Paved Over: How Highways Erased Black Neighborhoods in New York City

When New York City constructed its network of expressways in the 1950s and 1960s, it was more than paving roads—it was reshaping lives. Major highways diverted predominantly through Black, Latino, and working-class populations displaced tens of thousands of people, leaving scars that continue to shape the city’s social and environmental fabric today.

Cross Bronx Expressway: A Highway Through Communities

The Cross Bronx Expressway, planned and built between 1948 and 1972 under the direction of urban planner Robert Moses, remains one of the clearest examples of destructive infrastructure. The project sliced through densely settled neighborhoods, including Tremont, Morris Heights, and East Tremont—neighborhoods populated with working-class Jewish, Italian, Puerto Rican, and Black families.

An estimated 40,000 people were displaced and pushed from their homes. Robert Caro’s The Power Broker describes Moses refusing alternate routes that were deemed less harmful – alternatives whose impacts revealed more about relating power to not liking options than engineering rationality.

Once, vibrant, joined communities were severed by a trench of concrete, noise, and emissions. Property values dropped, small businesses folded, and collective cohesiveness was shattered.

Environmental and Health Impacts

The health and environmental legacy of the expressway persists in the places along the Cross Bronx. NYC Department of Health and Columbia University studies show that people who live near the expressway experience among the highest levels of asthma in the U.S., particularly children. Emissions from vehicles, noise pollution, and a lack of green buffers or protection from surrounding areas have been decades in the making, eventually leading to chronic respiratory and cardiovascular disease.

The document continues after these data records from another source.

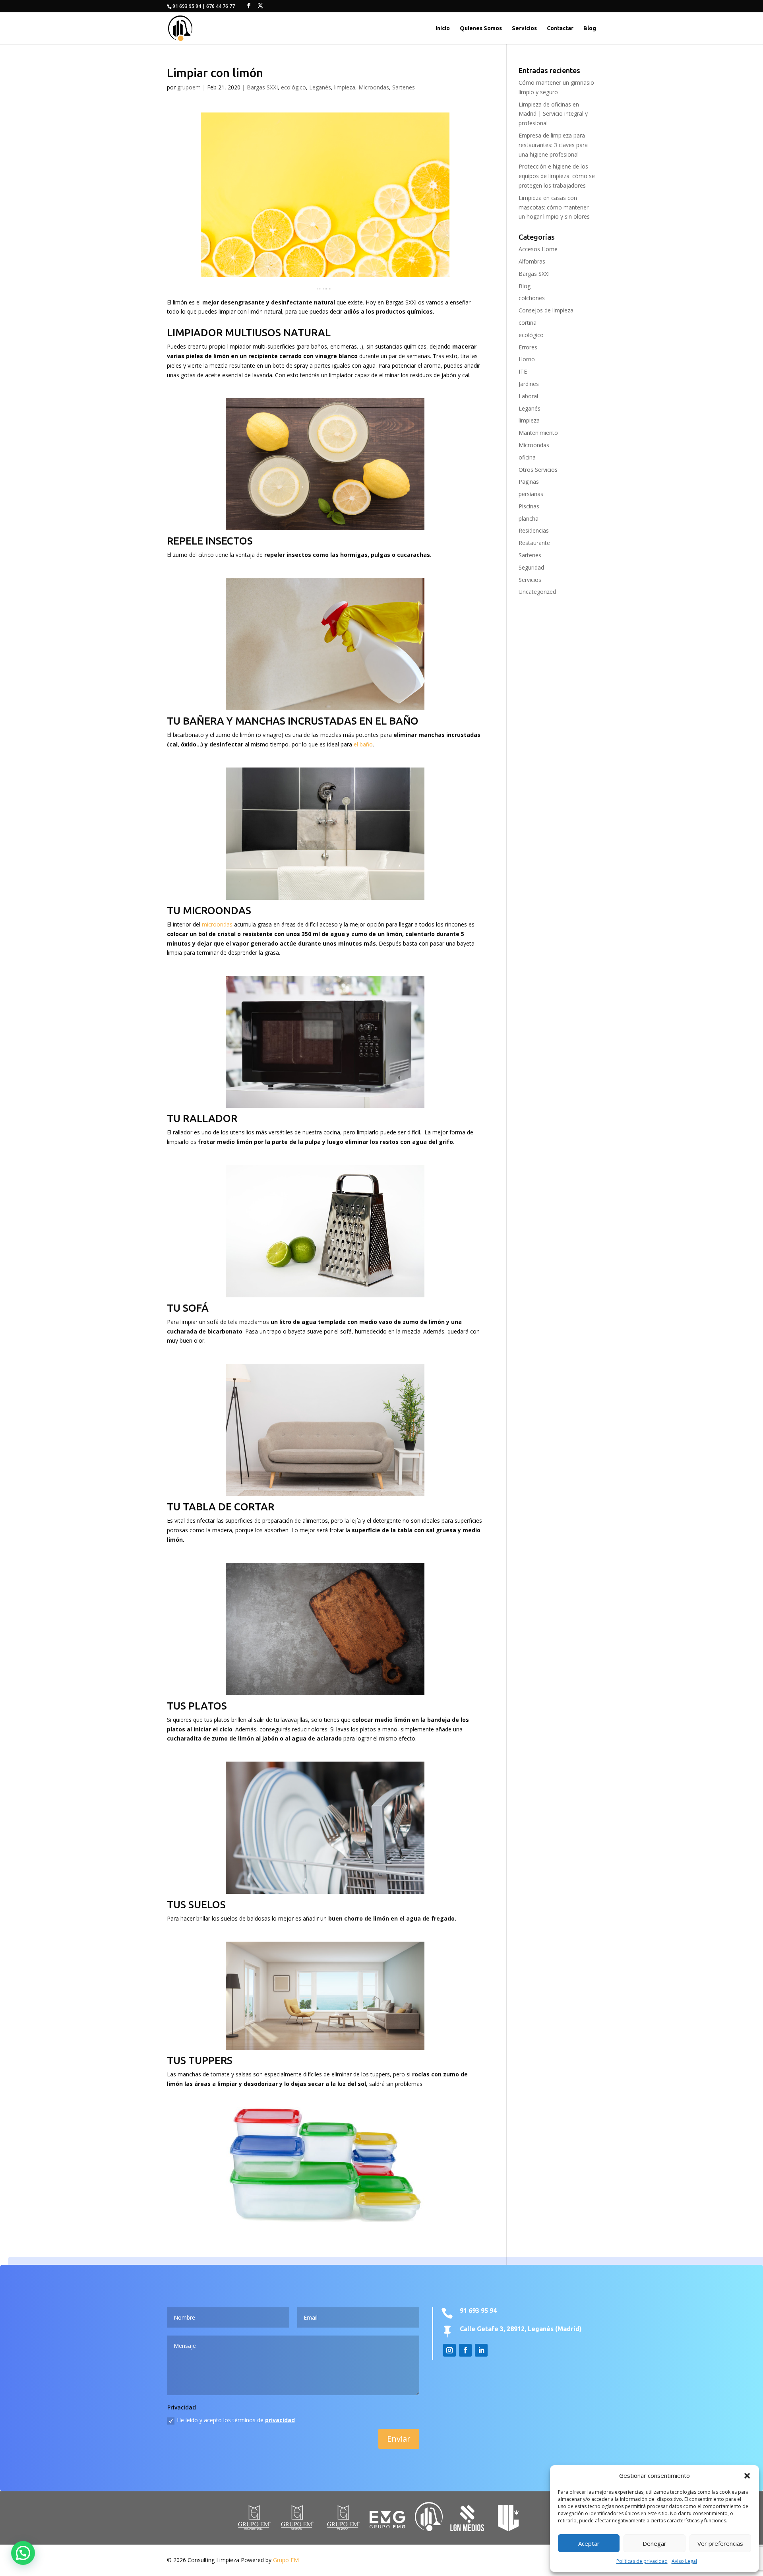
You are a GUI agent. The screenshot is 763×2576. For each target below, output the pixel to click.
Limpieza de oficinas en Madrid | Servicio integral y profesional (553, 114)
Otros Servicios (538, 469)
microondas (217, 924)
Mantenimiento (538, 432)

The Sheridan Expressway: A Short, But Symbolic Cut

The Sheridan Expressway, built in 1963, was also a Robert Moses project extending into the Bronx. Although the expressway was only a little over a mile long, it cut off surrounding residents—who were often Black and Latinx—from the Bronx River waterfront. Plans to further extend the expressway were cancelled after protests in 1971, making this one of the few instances where the city’s opportunistic planning was halted.

Recently, parts of the Sheridan have been redesigned to re-engage neighborhoods with green space and enhance pedestrian safety, which is a small step in the right direction, but is crucial nonetheless, given the destructive habits of previous decades.

The Legacy of Segregated Infrastructure

The placement of these highways was intentional—and served a larger purpose. During the mid-20th century in America, state and local planning decisions purposefully selected communities of minority and low-income individuals as sites of clearance, whether through “urban renewal” or highway multitudes. This reasoning is blunt yet practical: these communities had the least political power and, therefore, were the least likely to resist.

In the case of New York, the infrastructure for mobility that sought to connect the shots of the city, reinforced segregation patterns, amplified pollution, and concentrated wealth degradation into communities of color.

Reimagining the Cross Bronx

In 2022, the City of New York initiated the Reimagine the Cross Bronx Expressway study with the support of the federal government. The study focuses on decking portions of the expressway, expanding green spaces, and ultimately improving air quality in surrounding neighborhoods. This is a growing acknowledgement that infrastructure should heal, not divide.

Why This History is Important

Much of the time, the Cross Bronx and other highways are simply paths of travel to places of work, subsequently lost. To others, they serve as reminders of what has been lost. Unpacking this history raises more critical questions about how we make, who benefits, and who is harmed.

Many in the next generation of architects, planners, and designers in the public sector have the chance—and the duty—to ensure that the ills of history are not perpetuated under a new guise.

Sources

  • Caro, Robert A. The Power Broker: Robert Moses and the Fall of New York. Vintage, 1974.
  • New York City Department of Health and Mental Hygiene. “Asthma Facts, 2023.”
  • Columbia University Mailman School of Public Health. “Plan to Transform Cross Bronx Expressway Gains Momentum,” 2024.
  • City of New York, Office of the Mayor. “Reimagine the Cross Bronx Expressway: RAISE Grant Announcement,” 2022.
  • Congress for the New Urbanism. “Sheridan Expressway: Reconnecting the Bronx,” 2023.
  • Crain’s New York Business. “Racism and Infrastructure Are Embedded in New York City’s Highways,” 2022.